The broken stave was closed with an alexandrine at a very early period. The following intricate specimen was used by Spenser in his Epithalamion, written on the marriage of the two Ladies Somerset, daughters of Lord Worcester. It may be considered as compounded of a ballet-stave of 6, a peculiar ballet-stave of 5 with three terminations, another ballet-stave of 6, and a final couplet

-the first and second staves receiving band from the rhime. Each of the three staves breaks its last verse.

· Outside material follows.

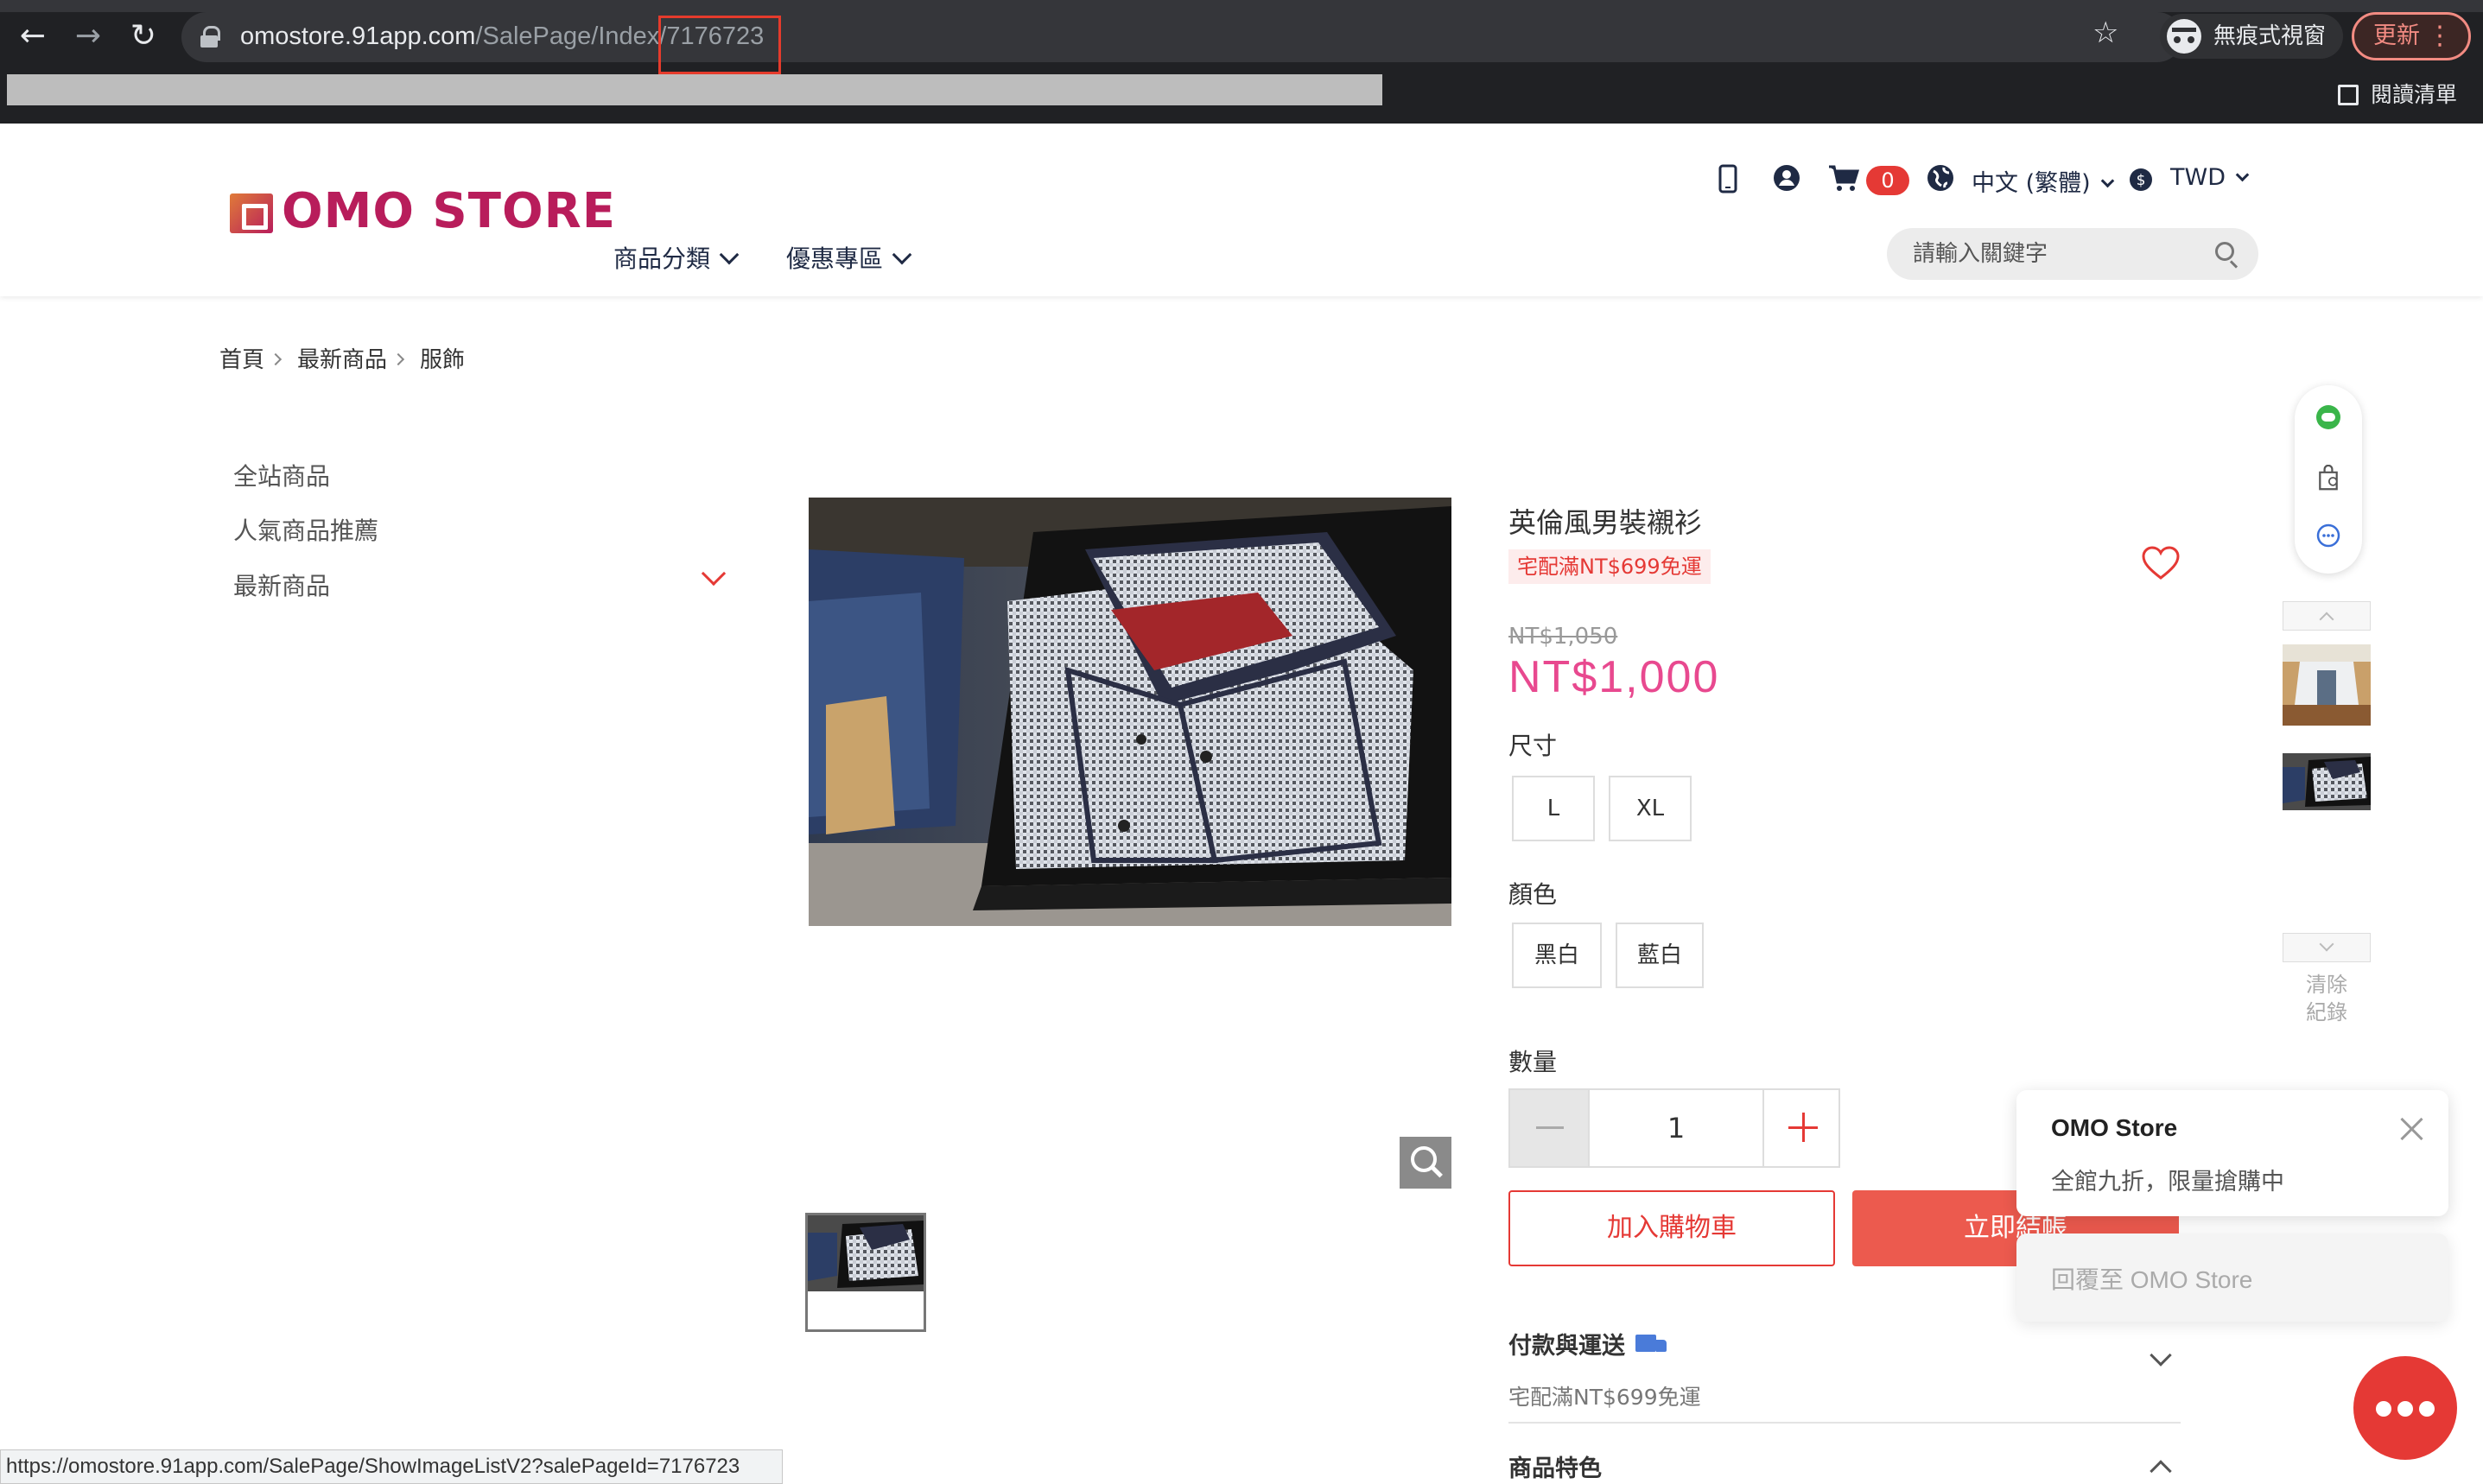 The height and width of the screenshot is (1484, 2483). I want to click on reading-list-icon, so click(2349, 95).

Open the Temple-gates unto my love!

Open them wide, that she may enter in,
And all the posts adorn, as doth behove,
And all the pillars deck with garlands trim,
For to receive this Saint with honour due,
That cometh in to you;

With trembling steps and humble reverence
She cometh in before the Almighty's view-
Of her ye Virgins learn obedience,
When so ye come into these holy places,

To humble your proud faces.

Bring her up to th' High Altar, that she may
The varied ceremonies there partake
The which do endless matrimony make,
And let the roaring organs loudly play
The praises of the Lord with lively notes;
The whiles with hollow throats

The Choristers the joyous anthem sing,

That all the woods may answer, and their echo ring, &c.

The stave which Cowley uses in his Ode to Light is of the same kind, but of greater simplicity. The original was doubtless Waller's stave, consisting of two rhiming couplets.* I quote the ode at some length, as it is one of the few cases, in which poetry has succeeded in throwing grace and beauty over the stern truths of science.

-All the world's brav'ry that delights our eyes

Is but thy sev'ral liveries,

Thou the rich dye on them bestow'st,

Thy nimble pencil paints this landscape as thou go'st.

A crimson garment in the rose thou wear'st,
A crown of studded gold thou bear'st-

The virgin lilies in their white

Are clad but in the lawn of almost naked light.

* See p. 302.

The violet, Spring's little infant, stands

Girt in thy purple swaddling bands ;

On the fair tulip thou dost doat,

Thou cloth'st them in a gay, and party-colour'd coat, &c. &c.

Through the soft ways of heav'n and earth and sea,
Which open all their pores to thee,

Like a clear river thou dost glide,

And with thy living stream, through the close channels slide

But the vast ocean of unbounded day

In th' empyrean heav'n does stay;
Thy rivers, lakes, and springs below,

From thence took first their rise, thither at last must flow.

;

It may be observed, before we close the chapter, that Chatterton has used the Spenser-staves, in the poems which he ascribed to Rowley. This anachronism would, of itself, be sufficient to prove the forgery, even though it had baffled every other test, which modern criticism has applied to it.